Tarantino: Usually we start developing drugs in the pretreated metastatic setting, then we slowly bring them into the earlier-line settings, and finally into the curable setting. This is what is happening now and we are [seeing] the benefit of ADCs in early-line settings. We have seen it already with T-DM1 [ado-trastuzumab emtansine; Kadcyla], which is the first ADC to be approved for breast cancer. When it was brought in the early setting, it is shown to be able to improve cure rates in the KATHERINE trial [NCT01772472].4
Now there are some trials that are doing the same with novel ADCs. For T-DXd, there is the DESTINY-Breast05 trial [NCT04622319] that is comparing T-DXd with T-DM1 in the adjuvant setting to see if we can further improve cure rates for the HER2-positive disease.

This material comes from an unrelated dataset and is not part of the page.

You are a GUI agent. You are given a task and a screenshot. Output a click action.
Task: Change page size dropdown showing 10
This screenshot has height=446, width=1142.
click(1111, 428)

Sacituzumab govitecan [Trodelvy] is an anti-TROP2 ADC that is being tested in the SASCIA trial [NCT04595565] in the same setting to try to improve cure rates. In the neoadjuvant setting, there is the NeoSTAR trial [NCT04230109]. In general, there are several trials in the neoadjuvant or adjuvant setting that aim to expand the benefits of ADCs to the early setting. Some of these trials could bring important benefits, but for these we will need to wait a few more years.

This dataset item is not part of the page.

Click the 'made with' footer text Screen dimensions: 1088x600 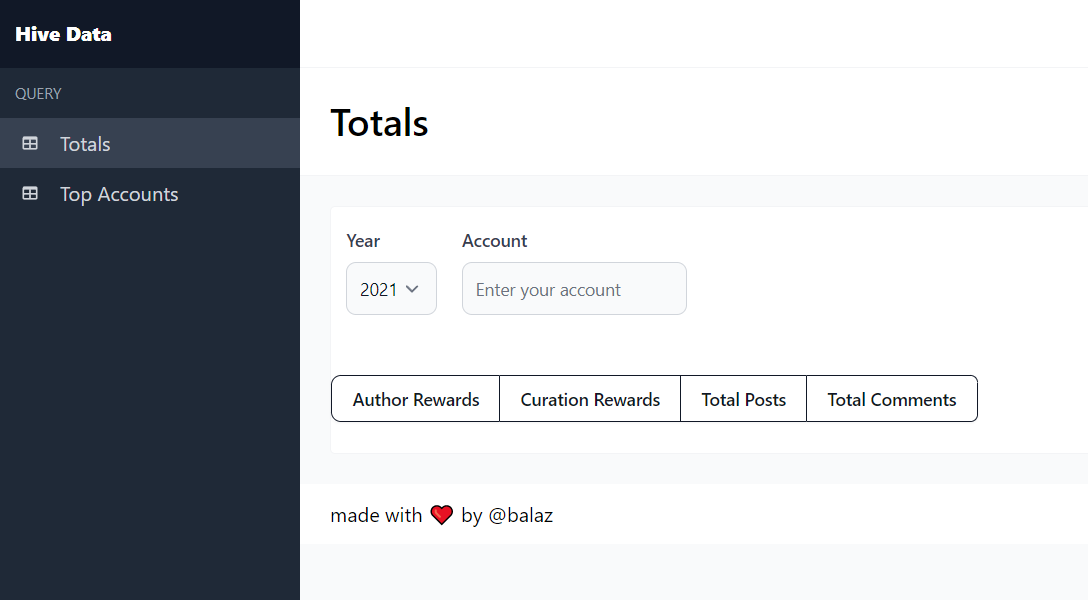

A trial we might hear about sooner is the DESTINY-Breast06 trial [NCT04494425], which is testing T-DXd both in patients with HER2-low as well as HER2 0 [immunohistochemistry 0] breast cancer. It’s a provocative idea; notably this drug has already shown some early activity in patients with HER2 0 disease, thus T-DXd might work in this category and expand its benefit to a much larger population of patients. This is one of those trials that could further change the way we categorize breast cancer beyond the recent evolutions.

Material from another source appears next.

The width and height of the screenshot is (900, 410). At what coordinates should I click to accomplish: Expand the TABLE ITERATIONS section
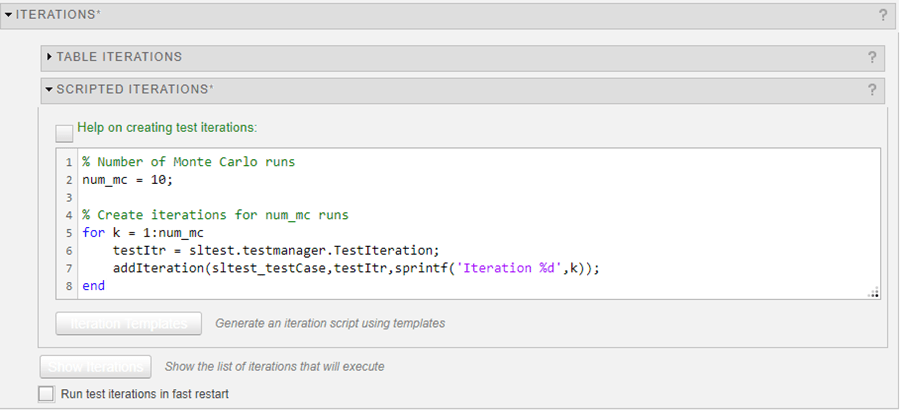click(x=49, y=57)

Tarantino: Drug development is going fast, and it’s going well; we’re developing highly efficacious drugs. Now we are understanding how to master their use. In general, there’s a lot of optimism regarding several new drugs, some of which have been recently approved and some of which may be approved in the coming months and years. The second point is [regarding] biomarkers. We cannot use the same drugs for all patients, we need to tailor our treatments. We need to dedicate extensive efforts not only to drug development but also to identifying biomarkers that tell us up front which patients require an intensified treatment and who might instead be treated with less. [We also need to know] which patients might derive benefit from a specific drugs. For instance, we use a TROP-2 ADC but we don’t assess for TROP-2 expression, although we have some data suggesting there might be increasing benefit [to this therapy] with increased target expression. We need to work on developing biomarkers to tailor treatments in clinical practice. We can be optimistic because we have been developing highly efficacious drugs. In the coming years, we’ll better manage breast cancer with increased precision.